** Study material **
=== Section Start ===
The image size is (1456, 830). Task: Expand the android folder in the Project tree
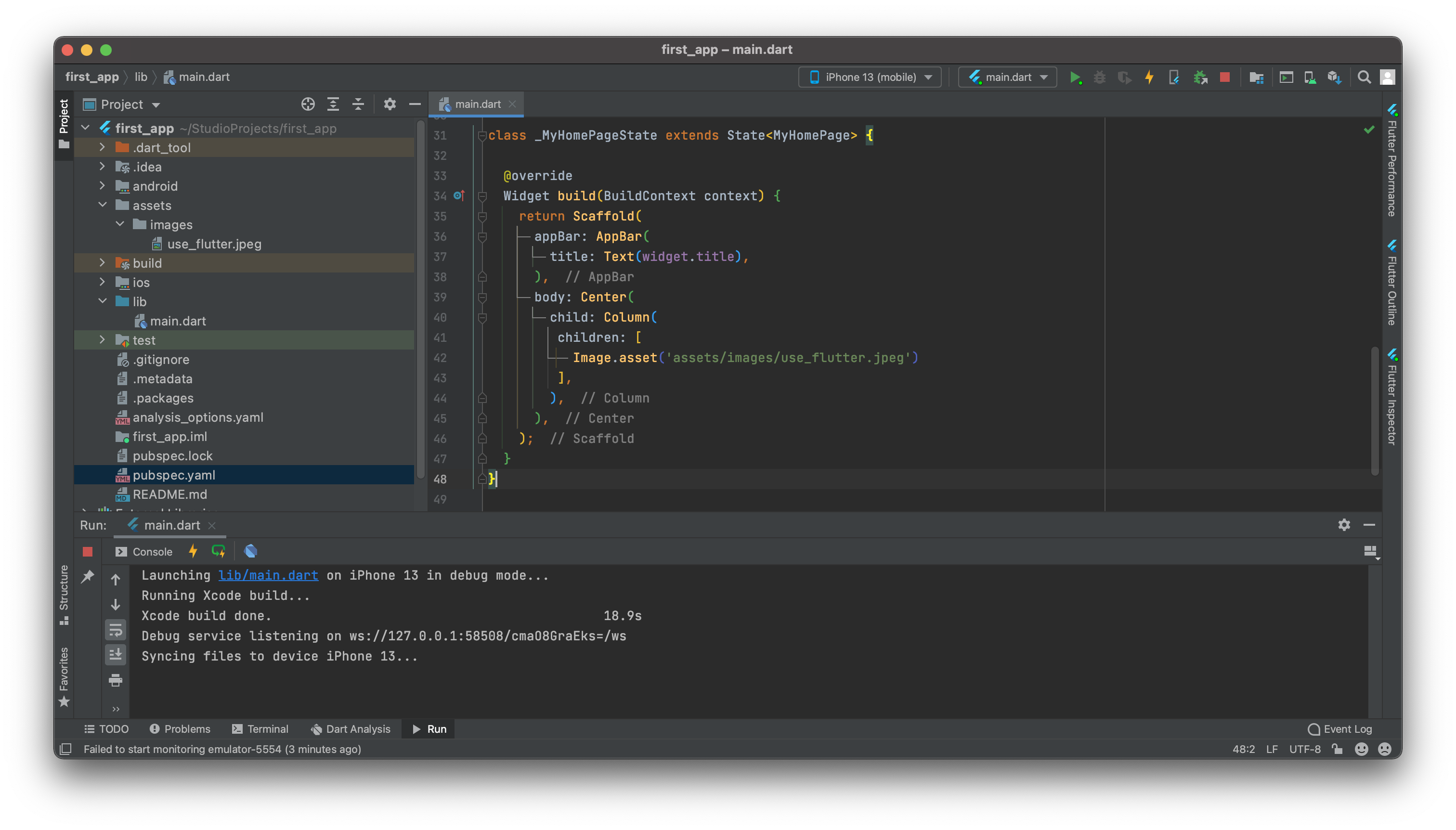(x=102, y=186)

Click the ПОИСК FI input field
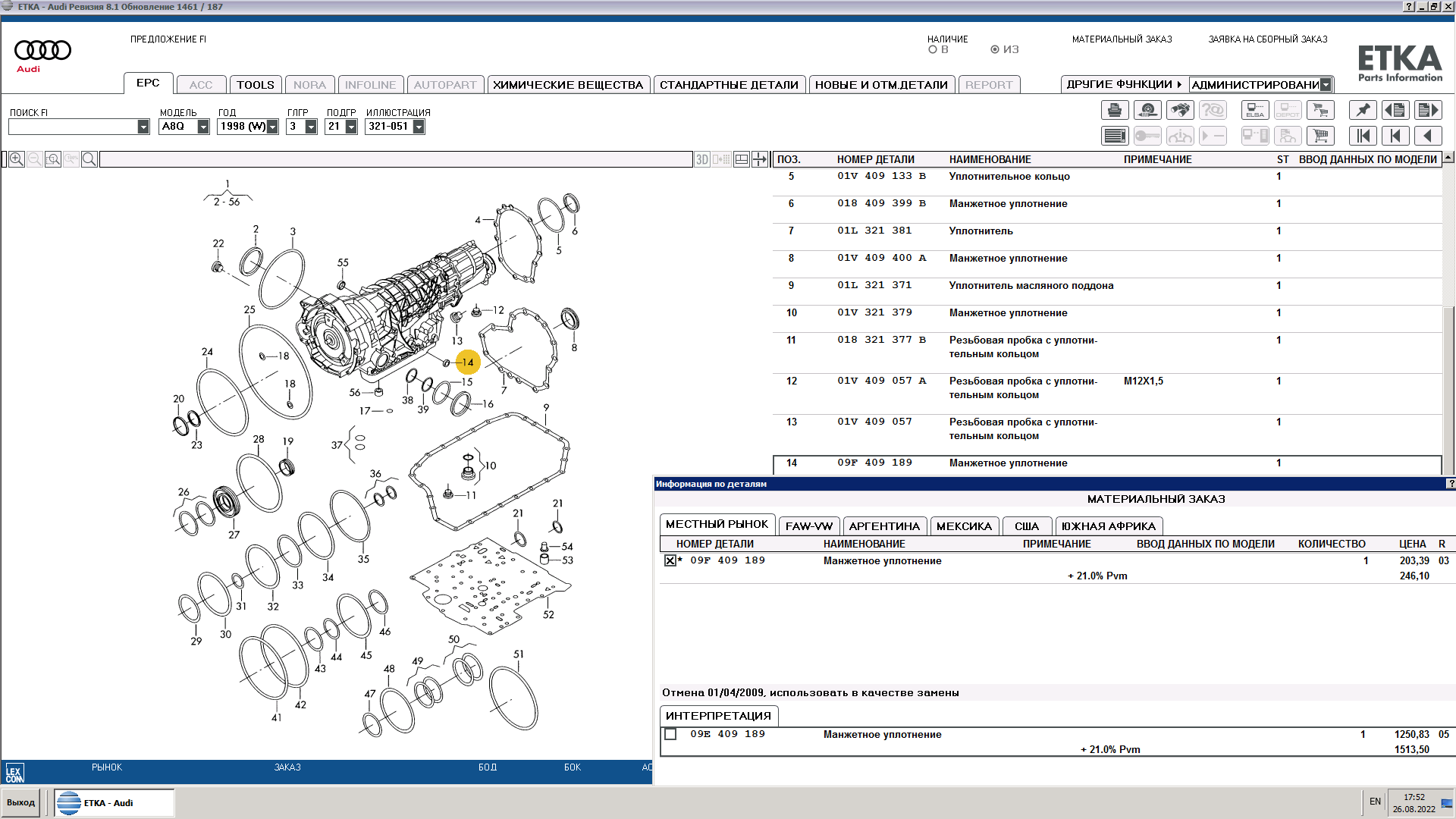coord(73,127)
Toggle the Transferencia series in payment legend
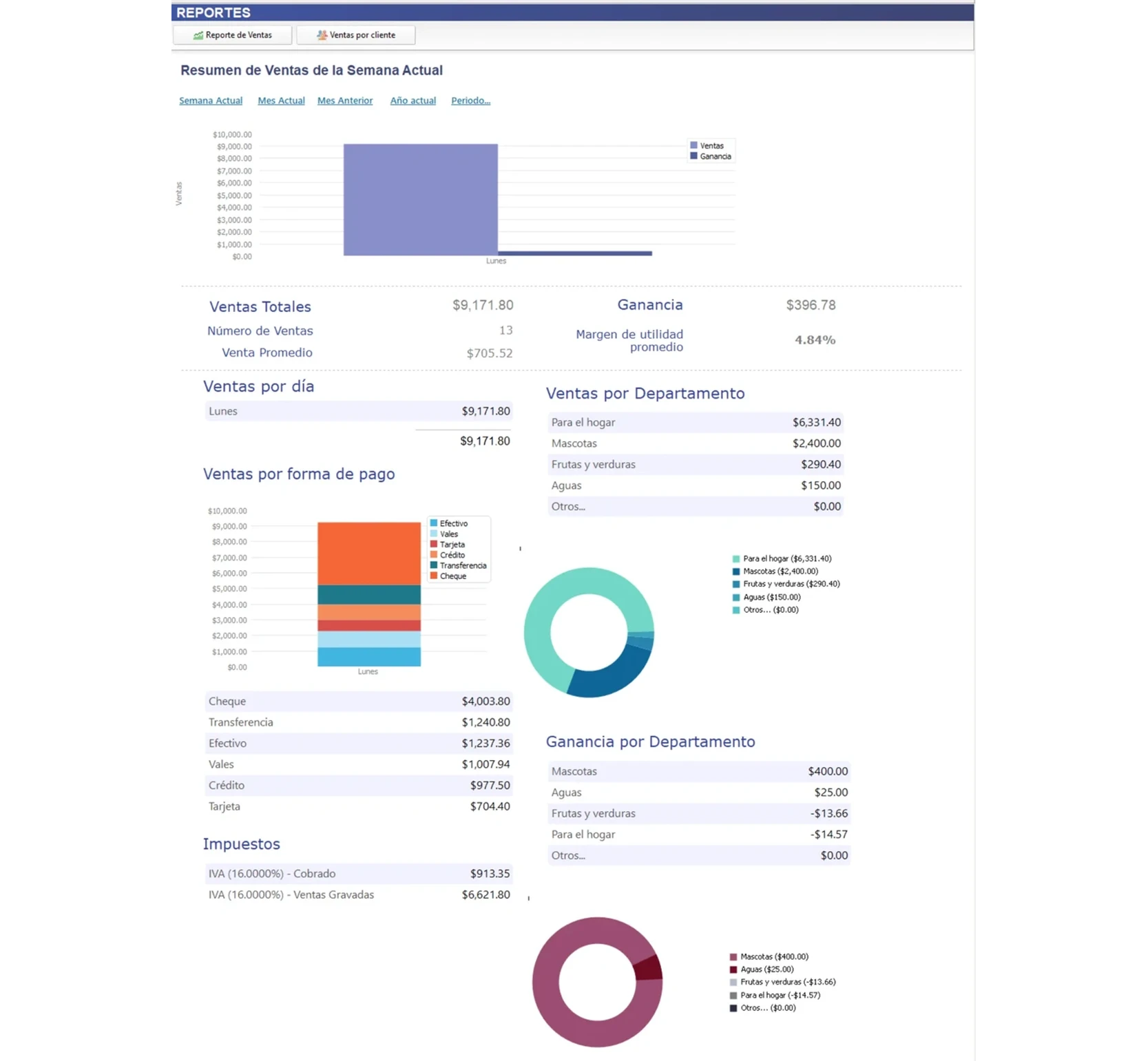Viewport: 1148px width, 1061px height. click(x=434, y=565)
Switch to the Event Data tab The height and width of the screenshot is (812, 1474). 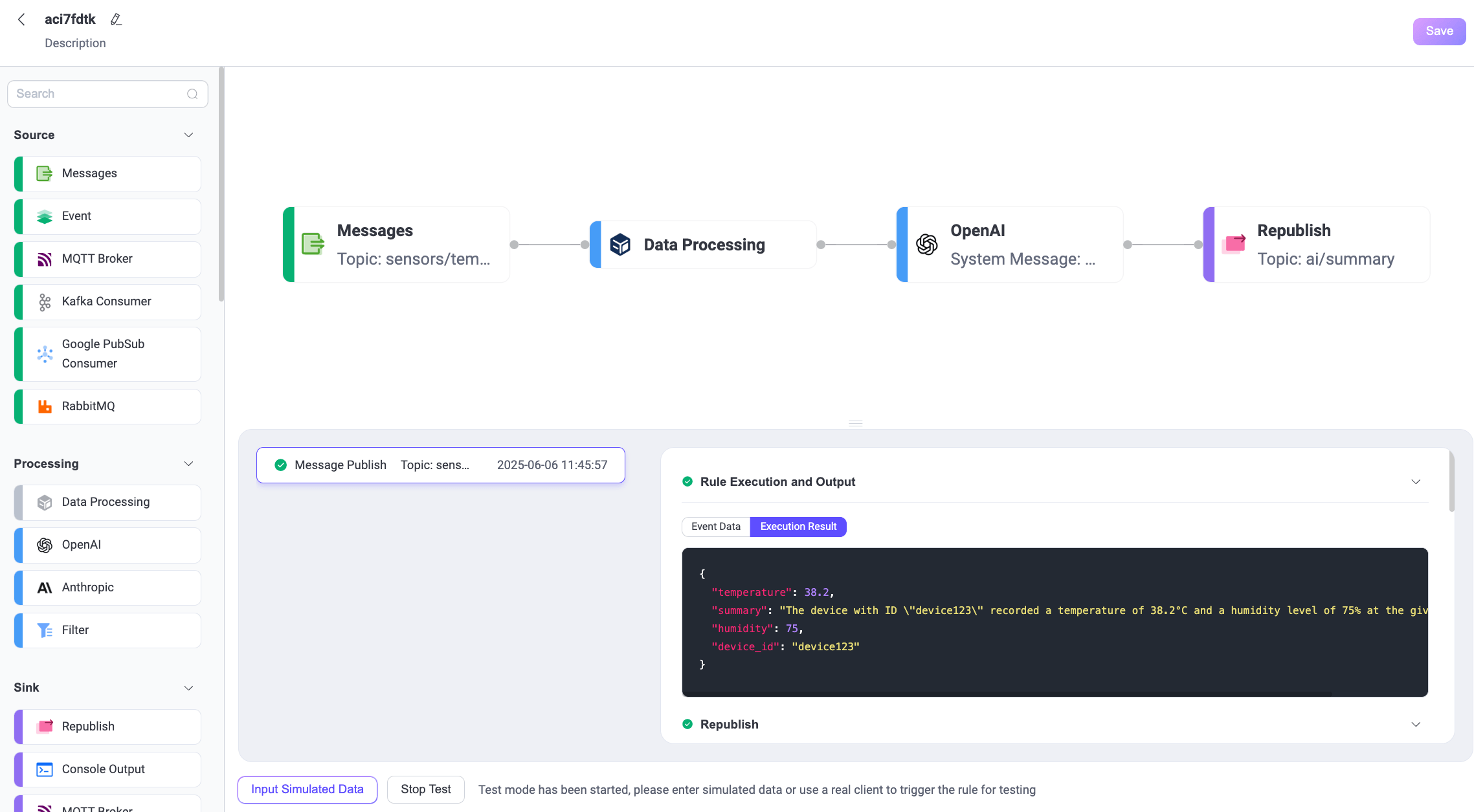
=== Section End ===
** Your task **
Every line from the one containing "Toggle the Transferencia" through the last line of the data, both included, is to be repeated exactly; the pictures are to be left out.

** Reply to the exercise **
Toggle the Transferencia series in payment legend
Viewport: 1148px width, 1061px height. click(x=434, y=565)
Switch to the Event Data tab The height and width of the screenshot is (812, 1474). 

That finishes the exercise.